Sur 9 millions de francs suisses d’aide annuelle à l’Afrique australe (programme régional SADC, Southern African Development Community), la DDC consacre environ 600’000 francs aux programmes de MiET, visant à faire des écoles des centres de soutien pour les enfants victimes ou orphelins du sida ainsi que des centres de promotion d’une vie plus saine.

La Suisse est engagée dans l’extension de ces actions aux pays du SADC, voisins de l’Afrique du Sud (Mozambique, Malawi, Zambie et Swaziland).

Cette mission entre dans les orientations de la DDC, dont un des axes en matière de coopération est de favoriser l’accès à l’éducation et aux soins de santé pour les groupes les plus défavorisés.

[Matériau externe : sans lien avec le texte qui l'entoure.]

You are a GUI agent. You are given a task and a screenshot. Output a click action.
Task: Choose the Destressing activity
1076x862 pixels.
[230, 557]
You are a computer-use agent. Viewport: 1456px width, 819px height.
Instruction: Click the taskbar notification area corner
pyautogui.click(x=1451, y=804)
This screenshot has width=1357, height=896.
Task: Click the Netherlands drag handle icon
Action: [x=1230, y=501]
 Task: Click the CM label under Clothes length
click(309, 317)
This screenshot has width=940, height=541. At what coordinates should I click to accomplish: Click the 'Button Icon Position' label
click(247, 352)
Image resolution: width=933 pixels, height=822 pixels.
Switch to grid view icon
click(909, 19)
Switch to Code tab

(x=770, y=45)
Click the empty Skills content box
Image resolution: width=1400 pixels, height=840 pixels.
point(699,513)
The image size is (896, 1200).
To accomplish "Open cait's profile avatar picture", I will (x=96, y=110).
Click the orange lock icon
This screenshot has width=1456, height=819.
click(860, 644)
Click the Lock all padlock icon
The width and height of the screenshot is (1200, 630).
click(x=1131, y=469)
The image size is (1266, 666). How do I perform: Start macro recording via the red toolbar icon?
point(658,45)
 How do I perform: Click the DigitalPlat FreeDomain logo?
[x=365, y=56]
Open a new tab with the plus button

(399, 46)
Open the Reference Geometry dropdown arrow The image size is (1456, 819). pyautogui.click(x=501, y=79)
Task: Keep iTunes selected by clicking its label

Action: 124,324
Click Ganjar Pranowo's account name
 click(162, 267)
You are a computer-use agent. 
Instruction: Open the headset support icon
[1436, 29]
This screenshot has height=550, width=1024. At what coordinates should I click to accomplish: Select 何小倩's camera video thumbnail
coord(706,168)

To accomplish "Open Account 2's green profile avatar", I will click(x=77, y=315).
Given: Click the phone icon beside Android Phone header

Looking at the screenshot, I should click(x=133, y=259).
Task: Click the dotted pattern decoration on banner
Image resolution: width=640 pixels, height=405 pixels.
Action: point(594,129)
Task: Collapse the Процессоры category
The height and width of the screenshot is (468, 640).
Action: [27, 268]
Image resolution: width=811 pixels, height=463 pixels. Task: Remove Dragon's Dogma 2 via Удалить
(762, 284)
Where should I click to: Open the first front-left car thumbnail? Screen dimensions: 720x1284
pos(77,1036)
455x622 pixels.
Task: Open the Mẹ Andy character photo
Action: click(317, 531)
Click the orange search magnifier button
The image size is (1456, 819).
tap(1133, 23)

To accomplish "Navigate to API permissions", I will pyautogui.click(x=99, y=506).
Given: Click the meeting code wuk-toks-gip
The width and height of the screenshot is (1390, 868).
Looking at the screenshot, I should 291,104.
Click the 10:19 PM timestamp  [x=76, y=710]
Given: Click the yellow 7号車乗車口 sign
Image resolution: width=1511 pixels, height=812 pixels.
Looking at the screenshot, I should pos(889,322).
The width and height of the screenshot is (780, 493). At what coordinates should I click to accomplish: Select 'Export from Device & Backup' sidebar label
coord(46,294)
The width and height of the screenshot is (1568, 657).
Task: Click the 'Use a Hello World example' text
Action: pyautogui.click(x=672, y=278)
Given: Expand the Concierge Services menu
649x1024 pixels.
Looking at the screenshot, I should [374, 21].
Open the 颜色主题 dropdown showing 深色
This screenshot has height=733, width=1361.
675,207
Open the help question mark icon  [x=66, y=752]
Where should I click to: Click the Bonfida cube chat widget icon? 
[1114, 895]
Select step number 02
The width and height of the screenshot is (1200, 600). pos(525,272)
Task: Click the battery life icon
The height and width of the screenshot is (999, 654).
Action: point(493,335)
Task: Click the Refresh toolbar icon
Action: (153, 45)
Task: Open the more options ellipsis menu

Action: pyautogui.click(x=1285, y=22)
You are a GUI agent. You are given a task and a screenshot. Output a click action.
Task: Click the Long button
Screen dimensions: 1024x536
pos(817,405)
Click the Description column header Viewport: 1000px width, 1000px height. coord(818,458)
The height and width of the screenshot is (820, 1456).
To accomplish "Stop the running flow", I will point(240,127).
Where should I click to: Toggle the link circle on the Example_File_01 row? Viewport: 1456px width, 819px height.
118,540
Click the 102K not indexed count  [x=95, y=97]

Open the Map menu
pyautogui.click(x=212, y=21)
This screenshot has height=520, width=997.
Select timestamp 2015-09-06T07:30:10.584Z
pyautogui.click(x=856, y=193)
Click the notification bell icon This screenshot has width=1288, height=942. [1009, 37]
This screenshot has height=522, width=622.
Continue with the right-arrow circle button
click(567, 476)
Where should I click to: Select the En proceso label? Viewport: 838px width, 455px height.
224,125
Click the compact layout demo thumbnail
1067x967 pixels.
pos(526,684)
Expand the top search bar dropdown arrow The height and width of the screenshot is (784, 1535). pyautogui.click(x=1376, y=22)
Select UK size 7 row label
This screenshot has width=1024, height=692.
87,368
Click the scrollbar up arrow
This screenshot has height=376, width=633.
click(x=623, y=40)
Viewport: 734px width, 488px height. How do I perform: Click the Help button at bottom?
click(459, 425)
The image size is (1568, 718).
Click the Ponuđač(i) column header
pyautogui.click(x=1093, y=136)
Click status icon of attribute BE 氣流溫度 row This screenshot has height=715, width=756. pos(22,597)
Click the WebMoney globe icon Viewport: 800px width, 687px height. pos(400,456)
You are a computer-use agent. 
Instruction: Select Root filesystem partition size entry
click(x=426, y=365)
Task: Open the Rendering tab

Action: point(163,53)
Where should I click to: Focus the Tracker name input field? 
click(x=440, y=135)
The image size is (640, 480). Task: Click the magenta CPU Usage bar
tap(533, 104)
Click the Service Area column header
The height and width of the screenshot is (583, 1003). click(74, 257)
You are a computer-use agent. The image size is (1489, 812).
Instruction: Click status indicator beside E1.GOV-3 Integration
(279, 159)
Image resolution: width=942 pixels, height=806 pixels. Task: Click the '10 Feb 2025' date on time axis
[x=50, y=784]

Selon les derniers chiffres de l’ONUSIDA, l’Afrique du Sud comptait à fin 2003 au moins 5,3 millions de séropositifs, sur une population de 45 millions.
Dans la classe d’âge de 15 à 49 ans, un habitant sur cinq est porteur du VIH et un demi-million en meurent chaque année.
Cette pandémie est pour beaucoup dans la chute de l’espérance de vie moyenne, qui est passée de 53 ans en 1970 à 47 ans en 2004.
Officiellement, 90% des enfants vont à l’école primaire et celle-ci est gratuite dans les régions les plus pauvres.
Mais les ONG ont des doutes quant à ce chiffre. Dans la pratique, de nombreux enfants ne peuvent simplement pas y aller, obligés qu’ils sont de s’occuper de leurs parents malades, le plus souvent du VIH.